Selecting SNPs for association studies based on population frequencies: A novel interactive tool and its application to polygenic diseases

Steffen Möller1, *, Dirk Koczan1, Pablo Serrano-Fernandez1, Uwe K. Zettl2, Hans-Jürgen Thiesen1 and Saleh M. Ibrahim1

1 University of Rostock, Institute of Immunology, Schillingallee 70, 18055 Rostock, Germany
2 University of Rostock, Department of Neurology, Gehlsheimer Str. 20, 18147 Rostock, Germany

*  Corresponding author

Edited by E. Wingender; received April 02, 2004; revised June 25, 2004; accepted June 25, 2004; published July 26, 2004


Common complex polygenic diseases as autoimmune diseases have not been completely understood on a molecular level.

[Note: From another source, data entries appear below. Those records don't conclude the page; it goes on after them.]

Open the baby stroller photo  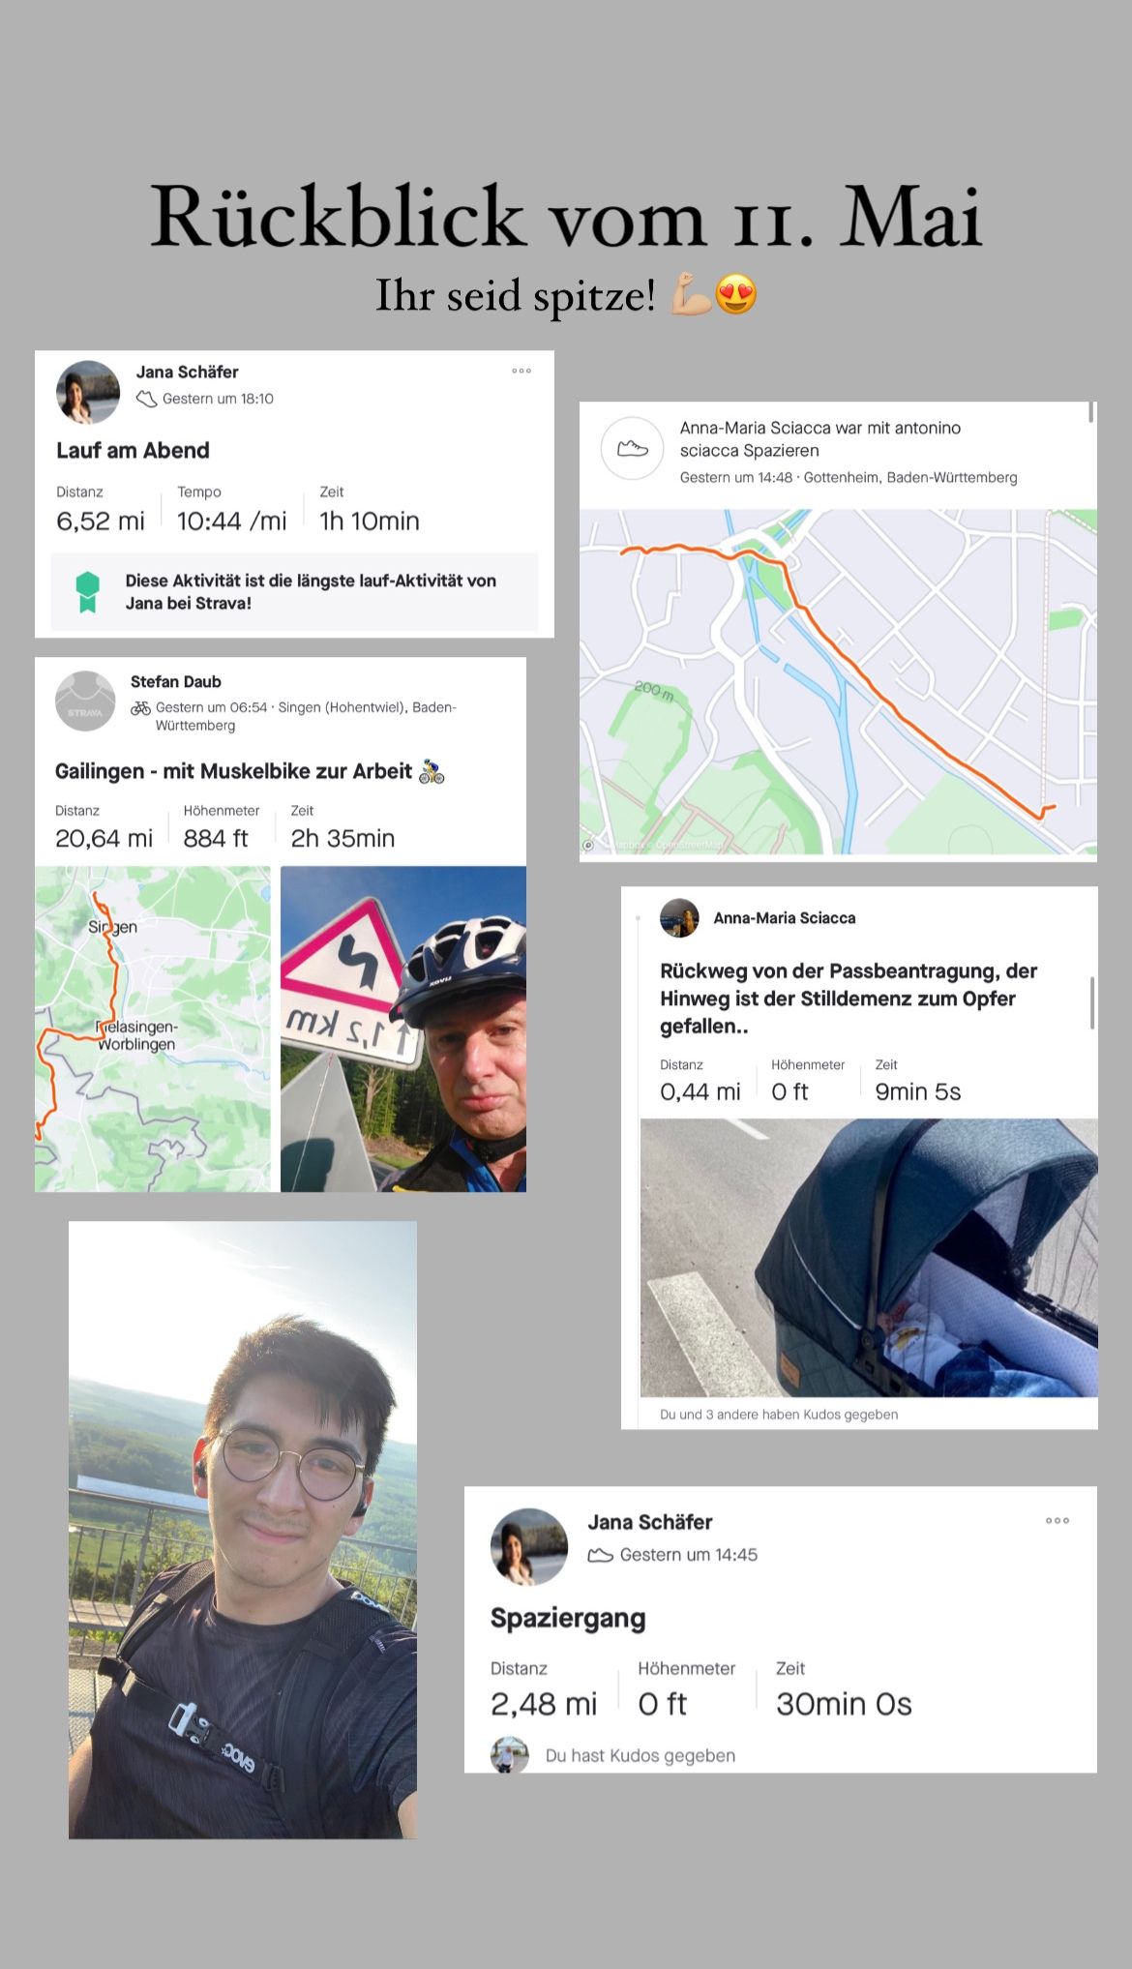coord(869,1258)
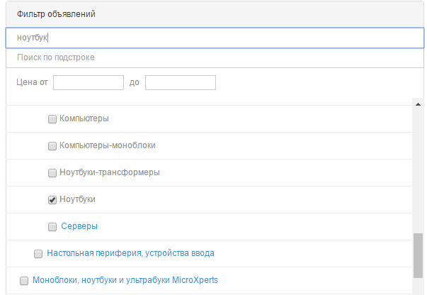This screenshot has height=295, width=427.
Task: Open Моноблоки, ноутбуки и ультрабуки MicroXperts link
Action: point(125,280)
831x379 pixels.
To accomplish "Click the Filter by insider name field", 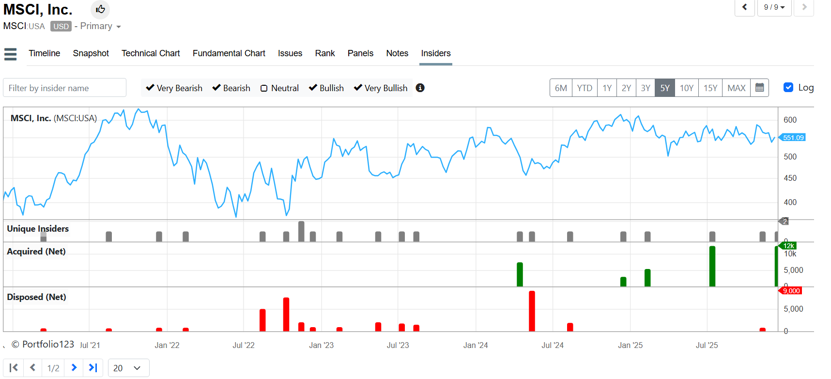I will [x=64, y=88].
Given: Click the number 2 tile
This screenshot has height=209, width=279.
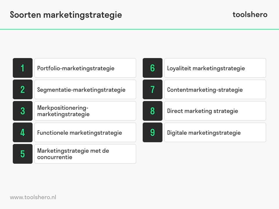Looking at the screenshot, I should point(23,89).
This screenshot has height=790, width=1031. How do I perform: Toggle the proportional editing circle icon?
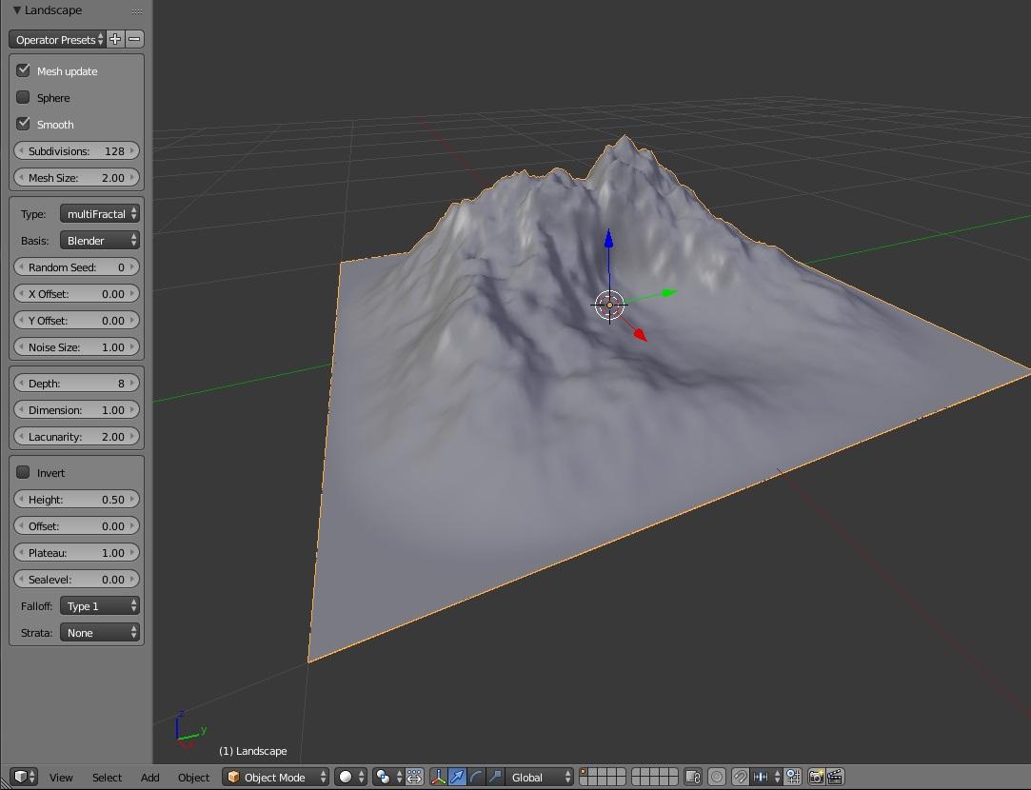(717, 777)
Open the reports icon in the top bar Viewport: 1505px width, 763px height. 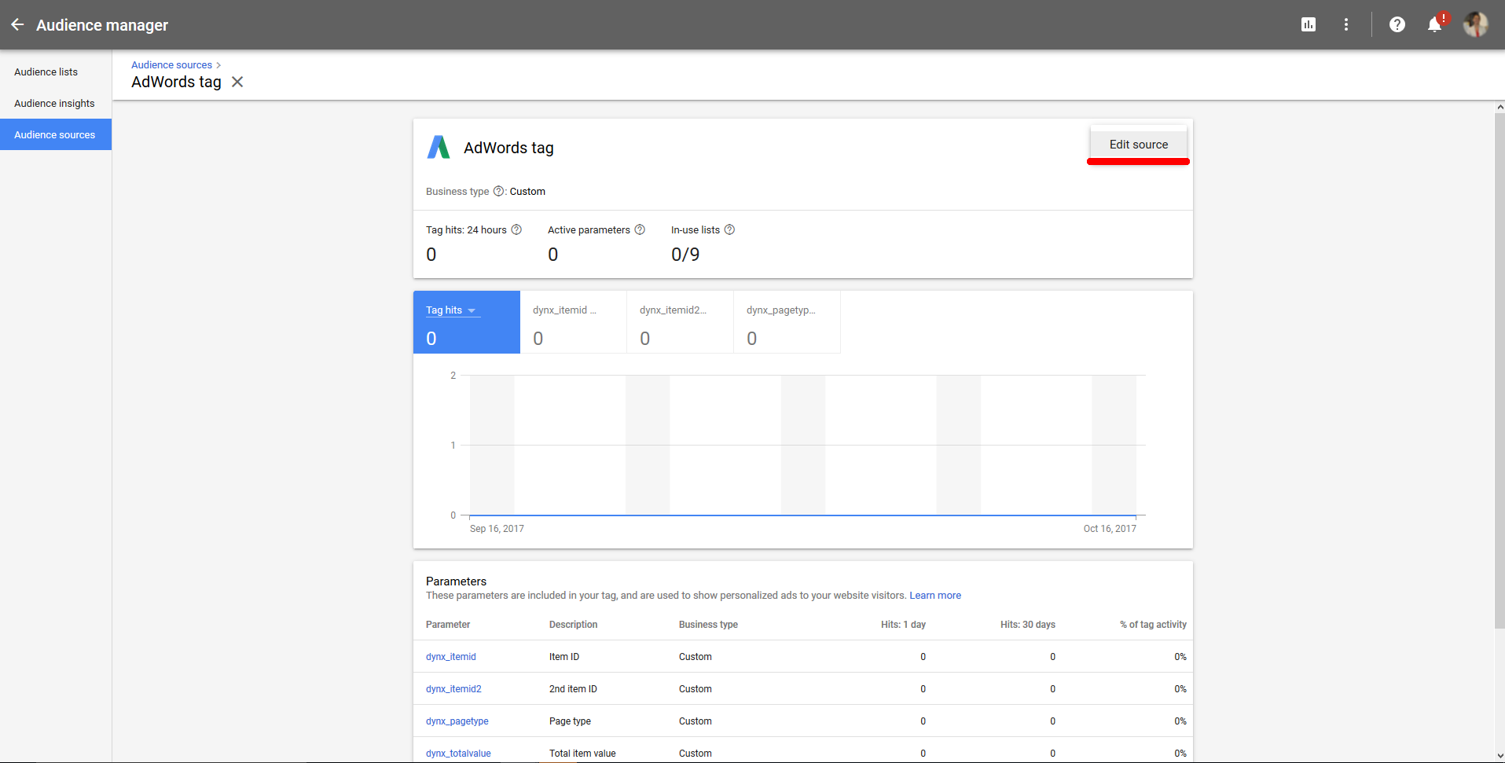(x=1308, y=24)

While many genes are known to be involved in the pathways responsible for the phenotype, explicit causes for the susceptibility of the disease remain to be elucidated. The susceptibility to disease is thought to be the result of genetic epistatic interactions between common polymorphic genes. This polymorphism is mostly caused by single nucleotide polymorphisms (SNPs). Human subpopulations are known to differ in the susceptibility to the diseases and generally in the distribution of single nucleotide polymorphisms.

The here presented approach retrieves SNPs with the most divergent frequencies for selected human subpopulations to help defining properties for the experimental verification of SNPs within defined regions. A web-accessible program implementing this approach was evaluated for multiple sclerosis (MS), a common human polygenic disease. A link to a summary of data from "The SNP Consortium" (TSC) with sex-dependencies of SNPs is available. Associations of SNPs to genes, genetic markers and chromosomal loci are retrieved from the Ensembl project. This tool is recommended to be used in conjunction with microarray analyses or marker association studies that link genes or chromosomal loci to particular diseases.


Key words: SNP selection by population frequencies, association studies, Multiple Sclerosis, Ensembl


Quantitative trait loci (QTLs) in animal models and human susceptibility loci of genetic linkage association studies point to regions of the genome that are statistically linked to a disease [Complex Trait Consortium, 2003]. Microarray analyses further indicate candidate genes within QTLs [Dyment and Ebers, 2002; Lock, 2002; Robinson, 2003] by selecting on their expression profile, i. e. their distribution in tissues and/or differential expression between diseased and control groups.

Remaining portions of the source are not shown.